What you will do:
**a)** Decide whether each statement about the biography of Hideyoshi Obata agrees with the text, answering yes or no and quoting the text's deciding words: (i) Obata graduated from the Army War College in 1919. (ii) Obata began serving as military attaché to British India in April 1923. (iii) Obata was made Commandant of the Akeno Army Air School in August 1938.
**b)** In the biography of Hideyoshi Obata, switch "cavalry" to "infantry" everywhere from "From April 1923, Obata" down to "Tokyo in December.", and write out that stretch with the change made.
**c)** Carry the biography of Hideyoshi Obata on past its final sentence.

Hideyoshi Obata (小畑 英良, Obata Hideyoshi) was a general in the Imperial Japanese Army in World War II.

==Biography==
Obata was the fifth son of a Chinese language scholar from Osaka Prefecture. He attended military preparatory schools and graduated from the 23rd class of the Imperial Japanese Army Academy in December 1911, specializing in cavalry operations. In 1919, he graduated from the 31st class of the Army War College and was promoted to the rank of captain in the cavalry.

From April 1923, Obata was assigned as a military attaché to the United Kingdom and from November 1927 to August 1934 as military attaché to British India. In August 1934, he was promoted to colonel in the cavalry and recalled to Japan for staff postings within the Imperial Japanese Army General Staff.

Obata was promoted to major general in March 1938, and was reassigned from cavalry to army aviation. He was appointed Commandant of the Akeno Army Air School in August 1938. In December 1940, he was promoted to lieutenant general and commander of the IJA 5th Air Group in Taiwan, where he was stationed at the start of the Pacific War. His command was subsequently assigned to the Burma front in 1942. In May 1943, he became commander in chief of the IJA 3rd Air Army but was recalled to Tokyo in December.

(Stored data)
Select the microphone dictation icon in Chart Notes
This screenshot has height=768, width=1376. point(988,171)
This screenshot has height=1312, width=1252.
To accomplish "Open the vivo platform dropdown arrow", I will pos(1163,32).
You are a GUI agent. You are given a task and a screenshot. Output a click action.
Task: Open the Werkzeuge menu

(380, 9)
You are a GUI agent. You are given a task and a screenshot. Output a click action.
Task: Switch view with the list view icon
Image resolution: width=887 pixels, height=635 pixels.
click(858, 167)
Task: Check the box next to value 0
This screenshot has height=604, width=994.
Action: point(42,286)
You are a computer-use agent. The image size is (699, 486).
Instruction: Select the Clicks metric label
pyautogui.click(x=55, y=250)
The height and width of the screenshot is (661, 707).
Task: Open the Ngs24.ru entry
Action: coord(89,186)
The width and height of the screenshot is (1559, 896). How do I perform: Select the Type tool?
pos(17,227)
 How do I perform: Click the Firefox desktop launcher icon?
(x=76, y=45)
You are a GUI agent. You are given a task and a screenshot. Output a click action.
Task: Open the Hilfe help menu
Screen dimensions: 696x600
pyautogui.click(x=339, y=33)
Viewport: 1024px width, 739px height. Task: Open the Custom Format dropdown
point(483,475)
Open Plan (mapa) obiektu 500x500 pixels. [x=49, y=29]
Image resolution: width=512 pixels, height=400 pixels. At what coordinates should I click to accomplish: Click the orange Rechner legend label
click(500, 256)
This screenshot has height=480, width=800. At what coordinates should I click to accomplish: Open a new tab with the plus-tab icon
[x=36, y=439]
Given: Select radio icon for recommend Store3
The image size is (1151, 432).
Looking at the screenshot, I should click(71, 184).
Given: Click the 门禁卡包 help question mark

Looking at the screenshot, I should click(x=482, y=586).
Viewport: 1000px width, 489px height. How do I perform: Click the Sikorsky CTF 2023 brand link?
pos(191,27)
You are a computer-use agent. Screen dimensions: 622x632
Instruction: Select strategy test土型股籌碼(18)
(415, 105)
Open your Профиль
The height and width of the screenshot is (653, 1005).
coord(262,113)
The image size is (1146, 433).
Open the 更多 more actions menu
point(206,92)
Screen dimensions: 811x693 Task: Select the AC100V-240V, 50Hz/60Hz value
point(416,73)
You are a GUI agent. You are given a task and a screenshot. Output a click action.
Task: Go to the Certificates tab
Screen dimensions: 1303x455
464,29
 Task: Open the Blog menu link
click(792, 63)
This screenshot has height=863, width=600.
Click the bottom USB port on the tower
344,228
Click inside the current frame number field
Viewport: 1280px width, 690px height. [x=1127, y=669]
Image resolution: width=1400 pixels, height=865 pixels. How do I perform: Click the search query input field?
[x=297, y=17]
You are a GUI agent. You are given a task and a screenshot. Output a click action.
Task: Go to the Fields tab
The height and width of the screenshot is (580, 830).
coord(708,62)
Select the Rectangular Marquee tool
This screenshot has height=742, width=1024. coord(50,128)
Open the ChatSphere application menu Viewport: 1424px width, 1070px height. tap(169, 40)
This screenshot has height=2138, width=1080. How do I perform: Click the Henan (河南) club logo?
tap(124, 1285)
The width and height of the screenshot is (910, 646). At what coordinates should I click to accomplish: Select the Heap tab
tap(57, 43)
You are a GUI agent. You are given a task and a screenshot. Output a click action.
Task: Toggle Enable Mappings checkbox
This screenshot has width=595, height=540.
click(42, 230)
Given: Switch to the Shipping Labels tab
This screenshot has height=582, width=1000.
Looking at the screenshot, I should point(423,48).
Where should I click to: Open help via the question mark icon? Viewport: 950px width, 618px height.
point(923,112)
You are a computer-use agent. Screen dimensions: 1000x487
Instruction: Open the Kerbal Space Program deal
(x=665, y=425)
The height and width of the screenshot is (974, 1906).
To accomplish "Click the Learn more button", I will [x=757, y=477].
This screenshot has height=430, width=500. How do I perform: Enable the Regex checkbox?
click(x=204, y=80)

Task-by-task answers:
**a)**
(i) Yes: "In 1919, he graduated from the 31st class of the Army War College"
(ii) No: "from November 1927 to August 1934 as military attaché to British India"
(iii) Yes: "He was appointed Commandant of the Akeno Army Air School in August 1938."

**b)**
From April 1923, Obata was assigned as a military attaché to the United Kingdom and from November 1927 to August 1934 as military attaché to British India. In August 1934, he was promoted to colonel in the infantry and recalled to Japan for staff postings within the Imperial Japanese Army General Staff.

Obata was promoted to major general in March 1938, and was reassigned from infantry to army aviation. He was appointed Commandant of the Akeno Army Air School in August 1938. In December 1940, he was promoted to lieutenant general and commander of the IJA 5th Air Group in Taiwan, where he was stationed at the start of the Pacific War. His command was subsequently assigned to the Burma front in 1942. In May 1943, he became commander in chief of the IJA 3rd Air Army but was recalled to Tokyo in December.

**c)**
On 18 February 1944, Obata was assigned command of the Thirty First Army, with the IJA 29th Division and IJA 53rd Division in charge of the defense of the Mariana Islands from the approaching Allied forces. He was away from his headquarters on Saipan at the time of the American invasion and established his new command post on Guam. However, at the Battle of Guam he ordered an all-out attack at midnight, 25 July 1944, but was soon overwhelmed by superior American numbers and firepower, losing more than 80% of his men. He retreated with his forces to the northern end of the island, and most of these men were killed in attacks on American armored forces in early August. Obata committed seppuku on 11 August 1944 in Yigo, Guam, ending Japanese attempts to hold the island. Obata was promoted posthumously to the rank of general.

His wife was a daughter of Field Marshal Kawamura Kageaki.